Book analysis with AI techniques
About this lesson
This learning sequence explores text analysis through Natural Language Processing, a significant application of Artificial Intelligence. Teachers and students are led through a series of video tutorials to develop a Python program that can break down and analyse the content of a complete text and use smart sentiment analysis to attempt to determine the villain(s) and hero(s).
Year band: 7-8, 9-10
Curriculum Links AssessmentCurriculum Links
Links with Digital Technologies Curriculum Area
Strand | Year | Content Description |
---|---|---|
Processes and Production Skills | 7-8 |
Analyse and visualise data using a range of software, including spreadsheets and databases, to draw conclusions and make predictions by identifying trends (AC9TDI8P02) Define and decompose real-world problems with design criteria and by creating user stories (AC9TDI8P04) Design the user experience of a digital system (AC9TDI8P07) Generate, modify, communicate and evaluate alternative designs (AC9TDI8P08) Design algorithms involving nested control structures and represent them using flowcharts and pseudocode (AC9TDI8P05) Trace algorithms to predict output for a given input and to identify errors (AC9TDI8P06) |
9-10 |
Analyse and visualise data interactively using a range of software, including spreadsheets and databases, to draw conclusions and make predictions by identifying trends and outliers (AC9TDI10P02) Define and decompose real-world problems with design criteria and by interviewing stakeholders to create user stories (AC9TDI10P04) Design and prototype the user experience of a digital system (AC9TDI10P07) Evaluate existing and student solutions against the design criteria, user stories, possible future impact and opportunities for enterprise (AC9TDI10P10) Design algorithms involving logical operators and represent them as flowcharts and pseudocode (AC9TDI10P05) Implement, modify and debug modular programs, applying selected algorithms and data structures, including in an object-oriented programming language (AC9TDI10P09) |
Assessment
Each part of this learning sequence builds on the previous part. Students can be encouraged to type up their own code as demonstrated in the videos. (Links to milestone completed programs are provided after each part, in case of student absences or confusion.)
A number of project ideas are suggested at the end of the sequence, ranging from simple to highly ambitious. Students may collect appropriate text, prepare program designs and/or implement coded programs in response to these prompts.
In assessing code in languages like Python, consider a rubric that brings in important skills for General Purpose Programming.
Learning sequence
- Overview
- Part 1: Setup
- Part 2: Removing punctuation
- Part 3: Tokenisation
- Part 4: Modular programming
- Lecture: Sentiment analysis
- Part 5: Testing sentiment analysis
- Part 6: How many times does each word appear?

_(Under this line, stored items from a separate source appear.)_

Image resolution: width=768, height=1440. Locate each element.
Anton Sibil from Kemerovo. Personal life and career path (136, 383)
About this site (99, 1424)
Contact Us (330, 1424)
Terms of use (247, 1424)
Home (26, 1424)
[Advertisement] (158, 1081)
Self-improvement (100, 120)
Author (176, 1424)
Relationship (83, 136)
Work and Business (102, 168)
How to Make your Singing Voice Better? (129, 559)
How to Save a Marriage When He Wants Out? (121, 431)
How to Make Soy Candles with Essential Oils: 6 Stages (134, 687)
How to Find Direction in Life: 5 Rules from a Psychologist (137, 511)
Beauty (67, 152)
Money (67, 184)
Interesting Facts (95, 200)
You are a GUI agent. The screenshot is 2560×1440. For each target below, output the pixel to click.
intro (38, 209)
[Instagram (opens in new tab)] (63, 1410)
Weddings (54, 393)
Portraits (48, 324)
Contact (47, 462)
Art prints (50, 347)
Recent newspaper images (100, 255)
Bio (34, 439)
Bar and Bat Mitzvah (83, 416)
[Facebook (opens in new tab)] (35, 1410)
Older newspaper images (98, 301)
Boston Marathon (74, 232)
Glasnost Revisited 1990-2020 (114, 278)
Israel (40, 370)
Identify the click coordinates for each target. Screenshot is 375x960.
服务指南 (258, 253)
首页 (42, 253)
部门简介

- Part 7: Ranking words by frequency
- Part 8: Removing stop words
- Part 9: Heroes and villains
- Projects / Assessment
- Resources
Overview
View the Overview video for more information on this learning sequence, including a short lecture on Natural Language Processing. (Check the Resources section for links to more information on advanced concepts such as Part Of Speech Tagging and Lexicon Normalisation.)
Part 1: Setup
View the video Setup. This will introduce the repl.it coding environment, and the process for obtaining the text for Alice in Wonderland from the online repository Project Gutenberg.
Questions for discussion
The presenter uses the site Project Gutenberg to obtain the text for Alice in Wonderland. Why is this site used?
The presenter refers to repl.it as a Python IDE. What is an IDE, and why do we use one?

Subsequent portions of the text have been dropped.